Por otra parte, China, que originalmente y por años centró su vínculo con las naciones de la región en una clave de Estado a Estado y con un ímpetu revolucionario, ha ido desplegando una suerte de “diplomacia de base” de corte pragmático.
Se observan cada vez más contactos y trato familiar con gobiernos locales, con distintos partidos políticos, con élites regionales y con movimientos sociales y culturales.
Es decir, además de hacerlo con los agentes usuales del establecimiento, lo hace también con diversos sujetos socio-políticos y con fuerzas enraizadas territorialmente.
No al azar muchas de las presiones que reciben los gobiernos latinoamericanos—y la Argentina no es una excepción–para hacer más negocios provienen de provincias, municipios y ciudades que, a su vez, tienen acuerdos con contra-partes chinas. Eso se da en el marco de una expansiva proyección comercial y financiera de Beijing en el área y ante el relativo repliegue de Occidente en Latinoamérica.

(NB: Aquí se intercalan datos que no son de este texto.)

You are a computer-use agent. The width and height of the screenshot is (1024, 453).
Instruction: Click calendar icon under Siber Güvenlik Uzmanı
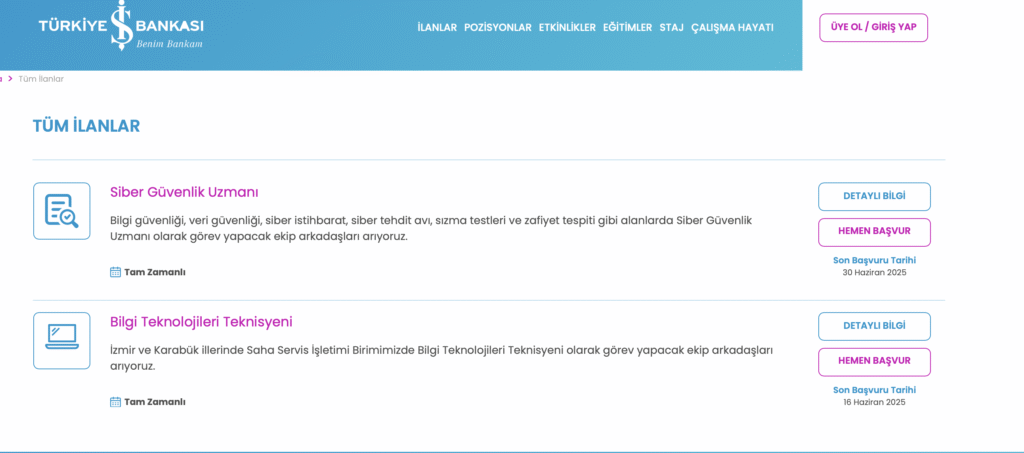click(x=115, y=272)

En síntesis, la rivalidad estratégica entre Estados Unidos y China, que persistirá y acrecentará, promete reflejarse domésticamente en cada país de América Latina según sean los nexos sociales, políticos, civiles, culturales y regionales desarrollados por Washington y Beijing.
Esto plantea grandes retos. Primero, mientras Estados Unidos eleva las presiones políticas y militares y sus promesas de atención a los gobiernos nacionales a través del Departamento de Estado, el Pentágono, el Comando Sur y el Consejo de Seguridad Nacional primordialmente, China profundiza su presencia y compromisos no solo con el Ejecutivo sino más dinámicamente a través de actores sub-nacionales y no estatales.

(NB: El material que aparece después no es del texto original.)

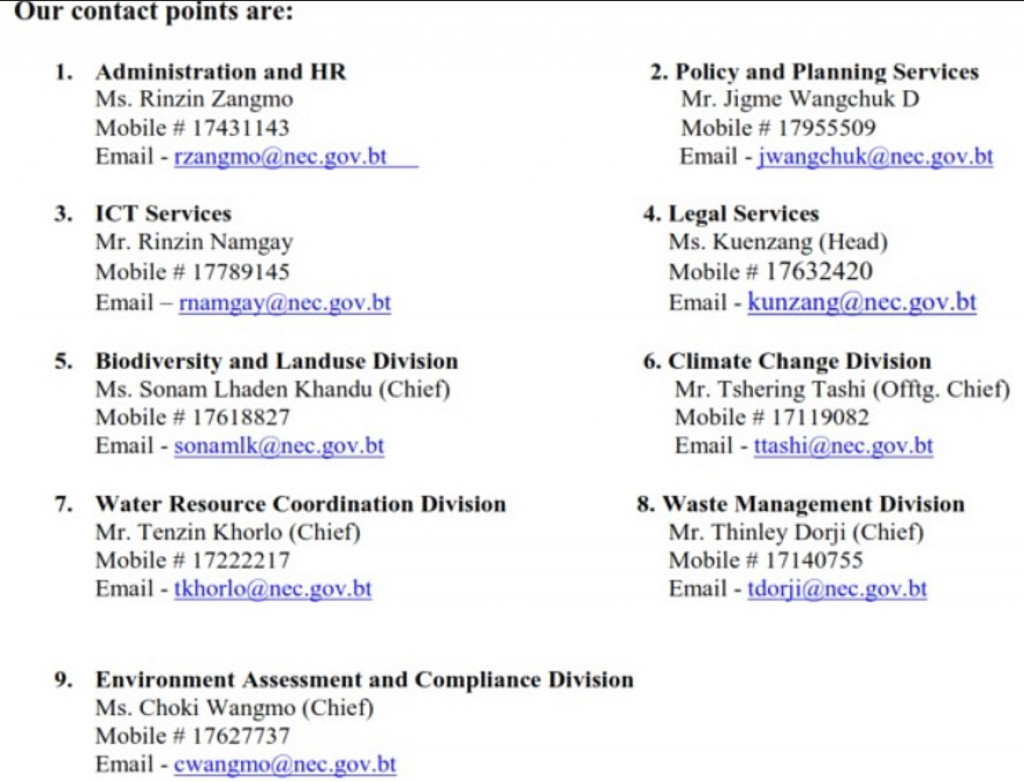Click the Water Resource Coordination Division heading
Viewport: 1024px width, 782px height.
tap(300, 504)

Esto conlleva a desagregar mejor las coaliciones entre fuerzas internacionales e internas.
Segundo, mientras existe la certidumbre de que la disputa entre las dos grandes potencias aumentará, en el terreno doméstico habrá que identificar quiénes y cuánto abonan a su exacerbación (que tendrá, como en la Guerra Fría, muchos costos y pocos ganadores) o a su disminución (en parte porque hay sectores diversos que no quieren perder las ganancias derivadas del ascenso de China).

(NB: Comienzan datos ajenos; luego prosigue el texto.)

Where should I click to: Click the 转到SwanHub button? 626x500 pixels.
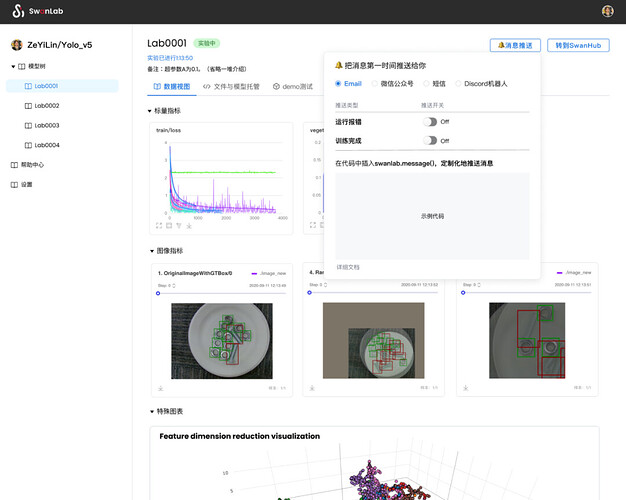click(x=578, y=45)
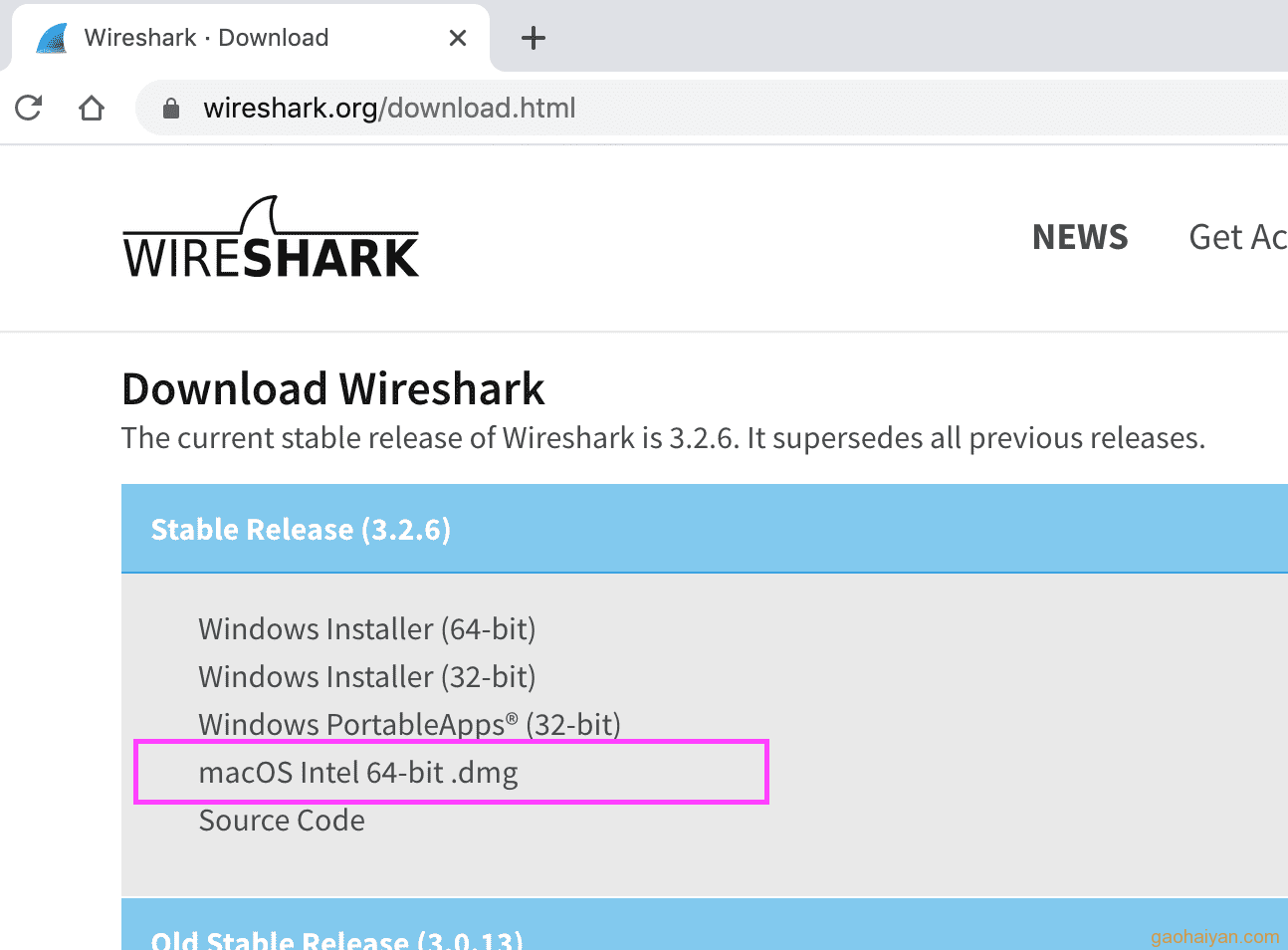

Y tercero, los países más debilitados en la post-pandemia y más fracturados por los procesos de polarización partidista podrían enfrentar crisis muy severas por lo que será indispensable que el Estado sepa calibrar el efecto de la doble diplomacia—de cúpula y de base—ejercida por Estados Unidos y China. Configurar una mejor estatalidad no es solo necesario para reparar la política social y económica y evitar un federalismo descontrolado, sino también para optimizar una exigente y prudencial DDE.